Beginning with the very first line, please reproduce the entries exactly through the line containing "Open Reviewers settings".

Data under study: Begin

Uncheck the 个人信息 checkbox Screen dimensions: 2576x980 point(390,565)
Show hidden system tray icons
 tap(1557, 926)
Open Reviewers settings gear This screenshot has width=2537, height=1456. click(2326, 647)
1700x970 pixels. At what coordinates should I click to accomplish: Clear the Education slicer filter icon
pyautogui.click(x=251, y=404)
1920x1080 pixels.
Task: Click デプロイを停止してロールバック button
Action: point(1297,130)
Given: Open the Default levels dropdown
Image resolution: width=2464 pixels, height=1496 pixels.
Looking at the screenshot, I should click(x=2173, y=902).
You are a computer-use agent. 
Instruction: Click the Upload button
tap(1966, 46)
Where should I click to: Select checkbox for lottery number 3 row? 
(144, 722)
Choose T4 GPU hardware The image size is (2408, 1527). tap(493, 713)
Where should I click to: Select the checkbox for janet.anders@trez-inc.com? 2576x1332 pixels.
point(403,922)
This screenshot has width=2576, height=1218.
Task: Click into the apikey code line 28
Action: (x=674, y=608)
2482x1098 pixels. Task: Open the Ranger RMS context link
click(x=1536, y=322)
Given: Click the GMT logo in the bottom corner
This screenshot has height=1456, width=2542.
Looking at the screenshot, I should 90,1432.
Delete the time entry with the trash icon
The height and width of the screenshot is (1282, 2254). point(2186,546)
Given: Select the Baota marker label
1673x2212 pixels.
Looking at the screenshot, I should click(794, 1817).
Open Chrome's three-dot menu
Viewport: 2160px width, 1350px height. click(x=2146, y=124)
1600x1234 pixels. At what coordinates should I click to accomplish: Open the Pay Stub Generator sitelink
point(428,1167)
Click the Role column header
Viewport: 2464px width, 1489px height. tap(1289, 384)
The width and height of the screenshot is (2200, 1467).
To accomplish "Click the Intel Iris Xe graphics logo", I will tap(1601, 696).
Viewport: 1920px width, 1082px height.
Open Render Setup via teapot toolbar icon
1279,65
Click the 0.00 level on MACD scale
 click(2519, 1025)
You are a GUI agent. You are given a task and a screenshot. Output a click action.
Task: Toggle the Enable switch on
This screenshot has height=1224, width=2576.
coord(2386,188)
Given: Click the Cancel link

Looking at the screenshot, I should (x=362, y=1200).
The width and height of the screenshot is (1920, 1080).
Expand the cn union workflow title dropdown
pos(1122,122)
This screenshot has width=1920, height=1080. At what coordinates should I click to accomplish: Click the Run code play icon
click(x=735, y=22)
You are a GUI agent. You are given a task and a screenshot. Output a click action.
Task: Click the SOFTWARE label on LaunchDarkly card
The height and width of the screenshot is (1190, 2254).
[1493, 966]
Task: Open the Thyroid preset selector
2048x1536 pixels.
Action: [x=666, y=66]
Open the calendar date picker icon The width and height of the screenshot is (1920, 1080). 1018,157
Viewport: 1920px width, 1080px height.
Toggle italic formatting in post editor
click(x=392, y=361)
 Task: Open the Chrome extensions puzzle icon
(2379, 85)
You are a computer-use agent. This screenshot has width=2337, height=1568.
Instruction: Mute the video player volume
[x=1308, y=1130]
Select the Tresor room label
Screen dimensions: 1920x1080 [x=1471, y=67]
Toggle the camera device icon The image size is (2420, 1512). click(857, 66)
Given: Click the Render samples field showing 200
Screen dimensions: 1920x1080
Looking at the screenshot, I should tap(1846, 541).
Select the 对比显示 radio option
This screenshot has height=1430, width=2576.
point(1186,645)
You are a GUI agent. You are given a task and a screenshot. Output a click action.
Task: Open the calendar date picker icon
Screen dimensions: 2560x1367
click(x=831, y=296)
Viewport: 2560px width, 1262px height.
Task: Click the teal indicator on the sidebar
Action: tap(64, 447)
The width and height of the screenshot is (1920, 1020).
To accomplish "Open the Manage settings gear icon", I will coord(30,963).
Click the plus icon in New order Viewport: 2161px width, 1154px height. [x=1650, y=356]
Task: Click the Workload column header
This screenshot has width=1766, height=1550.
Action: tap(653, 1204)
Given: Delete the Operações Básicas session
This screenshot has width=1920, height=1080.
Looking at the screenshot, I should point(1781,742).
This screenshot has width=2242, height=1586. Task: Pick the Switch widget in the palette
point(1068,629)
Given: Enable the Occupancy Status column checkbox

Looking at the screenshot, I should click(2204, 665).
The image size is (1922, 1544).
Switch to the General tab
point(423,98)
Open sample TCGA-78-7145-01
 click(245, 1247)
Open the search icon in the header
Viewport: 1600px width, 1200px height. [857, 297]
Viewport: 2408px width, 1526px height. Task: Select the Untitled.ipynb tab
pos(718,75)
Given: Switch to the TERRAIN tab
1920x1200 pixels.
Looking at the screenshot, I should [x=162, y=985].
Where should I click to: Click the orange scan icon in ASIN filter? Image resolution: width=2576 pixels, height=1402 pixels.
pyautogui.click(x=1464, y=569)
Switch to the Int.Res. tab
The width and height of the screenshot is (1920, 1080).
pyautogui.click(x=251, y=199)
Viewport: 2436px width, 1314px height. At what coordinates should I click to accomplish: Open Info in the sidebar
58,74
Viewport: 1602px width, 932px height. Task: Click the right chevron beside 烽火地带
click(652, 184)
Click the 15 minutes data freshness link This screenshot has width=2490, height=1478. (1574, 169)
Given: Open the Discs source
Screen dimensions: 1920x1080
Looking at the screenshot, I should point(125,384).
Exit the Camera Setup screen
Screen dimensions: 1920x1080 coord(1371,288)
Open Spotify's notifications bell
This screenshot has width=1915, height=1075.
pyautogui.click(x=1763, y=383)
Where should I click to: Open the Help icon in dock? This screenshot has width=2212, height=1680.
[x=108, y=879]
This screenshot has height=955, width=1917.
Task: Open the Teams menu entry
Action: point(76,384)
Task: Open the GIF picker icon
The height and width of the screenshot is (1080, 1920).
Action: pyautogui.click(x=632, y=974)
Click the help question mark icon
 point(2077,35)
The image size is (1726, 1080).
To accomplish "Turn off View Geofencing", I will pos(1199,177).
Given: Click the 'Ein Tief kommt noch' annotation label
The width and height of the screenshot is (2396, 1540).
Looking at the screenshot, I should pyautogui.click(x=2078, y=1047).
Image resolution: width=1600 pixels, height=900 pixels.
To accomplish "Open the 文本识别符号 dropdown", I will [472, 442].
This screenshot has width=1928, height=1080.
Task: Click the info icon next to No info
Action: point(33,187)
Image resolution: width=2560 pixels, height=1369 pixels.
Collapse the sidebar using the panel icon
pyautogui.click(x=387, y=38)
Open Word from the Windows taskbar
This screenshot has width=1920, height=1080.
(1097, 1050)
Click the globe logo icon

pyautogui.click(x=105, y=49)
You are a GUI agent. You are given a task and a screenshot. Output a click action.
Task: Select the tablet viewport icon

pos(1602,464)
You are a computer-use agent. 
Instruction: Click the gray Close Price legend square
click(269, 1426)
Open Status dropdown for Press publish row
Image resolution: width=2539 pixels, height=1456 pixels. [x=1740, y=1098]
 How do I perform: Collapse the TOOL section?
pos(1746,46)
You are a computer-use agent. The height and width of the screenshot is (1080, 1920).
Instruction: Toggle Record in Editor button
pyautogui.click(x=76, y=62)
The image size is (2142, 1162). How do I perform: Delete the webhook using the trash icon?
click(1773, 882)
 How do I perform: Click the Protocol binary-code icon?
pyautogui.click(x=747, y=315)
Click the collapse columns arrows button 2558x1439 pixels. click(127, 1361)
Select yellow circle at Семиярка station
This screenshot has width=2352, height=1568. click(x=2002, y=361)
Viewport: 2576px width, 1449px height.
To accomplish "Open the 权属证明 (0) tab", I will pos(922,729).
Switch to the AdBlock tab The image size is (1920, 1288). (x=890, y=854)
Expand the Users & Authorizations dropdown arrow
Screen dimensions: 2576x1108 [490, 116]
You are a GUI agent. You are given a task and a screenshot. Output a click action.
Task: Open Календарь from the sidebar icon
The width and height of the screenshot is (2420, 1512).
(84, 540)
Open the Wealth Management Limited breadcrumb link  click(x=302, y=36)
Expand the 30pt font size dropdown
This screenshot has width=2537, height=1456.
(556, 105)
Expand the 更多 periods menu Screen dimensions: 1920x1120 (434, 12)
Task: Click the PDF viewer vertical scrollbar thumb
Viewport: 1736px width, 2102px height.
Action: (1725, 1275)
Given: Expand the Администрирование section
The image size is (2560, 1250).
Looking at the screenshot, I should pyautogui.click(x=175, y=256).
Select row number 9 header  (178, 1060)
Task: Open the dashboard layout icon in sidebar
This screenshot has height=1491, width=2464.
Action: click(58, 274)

Data under study: End

## Output of the exercise
Uncheck the 个人信息 checkbox Screen dimensions: 2576x980 point(390,565)
Show hidden system tray icons
 tap(1557, 926)
Open Reviewers settings gear This screenshot has width=2537, height=1456. click(2326, 647)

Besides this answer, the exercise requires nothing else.